現在北海道安平町にある早来役場の教育委員会で働いています。地域プロジェクトマネージャーという役職で、総務省のプログラムを使って移住してきました。

2024年12月11日(水)追分公民館で、12日(木)まなびおで、教育タウンミーティングというイベントを企画して実施したのですが、その時に「安平町の皆さんに自分のことを伝える記事が必要だなぁ」と思い立ちnoteに記すことにしました。

▼安平町に来るまでの経歴が、ずらーっと載っている記事はこちら▼

安平町での生活

2024年9月末に安平町に引っ越し、10月1日から早来役場での勤務をスタートしました。現在、2人の息子ははやきた子ども園に通い、妻も11月から地元のデイサービスセンターで働き始めています。生活に必要なものがすべてコンパクトにそろった町で、とても気に入っています。

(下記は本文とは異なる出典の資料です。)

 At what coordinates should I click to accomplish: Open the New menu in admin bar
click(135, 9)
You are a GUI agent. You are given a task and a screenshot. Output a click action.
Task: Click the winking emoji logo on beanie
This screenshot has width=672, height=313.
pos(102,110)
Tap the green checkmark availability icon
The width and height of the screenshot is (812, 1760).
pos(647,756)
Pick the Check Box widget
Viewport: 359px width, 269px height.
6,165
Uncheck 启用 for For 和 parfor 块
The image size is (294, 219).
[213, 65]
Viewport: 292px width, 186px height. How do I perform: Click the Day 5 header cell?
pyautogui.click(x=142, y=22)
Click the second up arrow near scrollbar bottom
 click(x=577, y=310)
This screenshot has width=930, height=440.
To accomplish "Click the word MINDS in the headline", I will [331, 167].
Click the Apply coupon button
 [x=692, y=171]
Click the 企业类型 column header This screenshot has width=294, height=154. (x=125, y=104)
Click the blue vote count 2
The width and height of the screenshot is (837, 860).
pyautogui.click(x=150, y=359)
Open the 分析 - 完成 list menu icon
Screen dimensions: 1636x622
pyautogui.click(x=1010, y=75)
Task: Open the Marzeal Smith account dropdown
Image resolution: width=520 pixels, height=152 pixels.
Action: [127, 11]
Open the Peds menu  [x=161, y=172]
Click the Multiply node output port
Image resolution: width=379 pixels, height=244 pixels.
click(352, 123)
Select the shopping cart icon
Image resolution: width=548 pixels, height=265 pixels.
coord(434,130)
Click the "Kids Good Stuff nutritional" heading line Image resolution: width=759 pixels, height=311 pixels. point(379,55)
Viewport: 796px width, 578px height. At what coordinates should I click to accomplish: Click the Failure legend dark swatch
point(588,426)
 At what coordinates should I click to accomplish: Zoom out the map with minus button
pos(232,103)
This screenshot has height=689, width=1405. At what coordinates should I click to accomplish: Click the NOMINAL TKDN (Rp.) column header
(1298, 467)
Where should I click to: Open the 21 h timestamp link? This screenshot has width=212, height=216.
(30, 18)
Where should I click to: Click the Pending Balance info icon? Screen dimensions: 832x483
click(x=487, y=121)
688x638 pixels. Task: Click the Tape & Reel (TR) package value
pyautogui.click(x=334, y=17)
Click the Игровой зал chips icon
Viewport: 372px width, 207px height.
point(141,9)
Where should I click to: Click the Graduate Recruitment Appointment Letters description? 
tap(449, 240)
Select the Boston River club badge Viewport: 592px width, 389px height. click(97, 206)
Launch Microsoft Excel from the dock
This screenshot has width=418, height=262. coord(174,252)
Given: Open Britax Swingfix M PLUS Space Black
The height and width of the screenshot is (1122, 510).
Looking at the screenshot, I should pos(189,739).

以前住んでいたベトナム・ハノイでは、「街にある文字が読めないことで情報のノイズが少なく、頭が楽」という独特の感覚を経験しました。それと似た静かさや心地よさを、安平町でも感じています。買い物や外食、子どもの保育園など、選択肢が限られているおかげで生活がシンプル。こうした誘惑の少なさが、私たち家族にはとても合っています。

最近では地元の方々に飲み会へ誘っていただく機会も増え、忘年会・新年会のシーズンも楽しんでいます。こうしたリアルなコミュニケーションの温かさを日々感じています。

安平町での仕事(教育)

元々ずっと学校教育に関係した仕事をしてきました。特に小学校分野での仕事が長いです。安平町は「日本一の公教育を目指す町」であり「こどもにやさしいまちづくりプロジェクト」を推進している町です。この理念とコンセプトに共感してこの町に来ました。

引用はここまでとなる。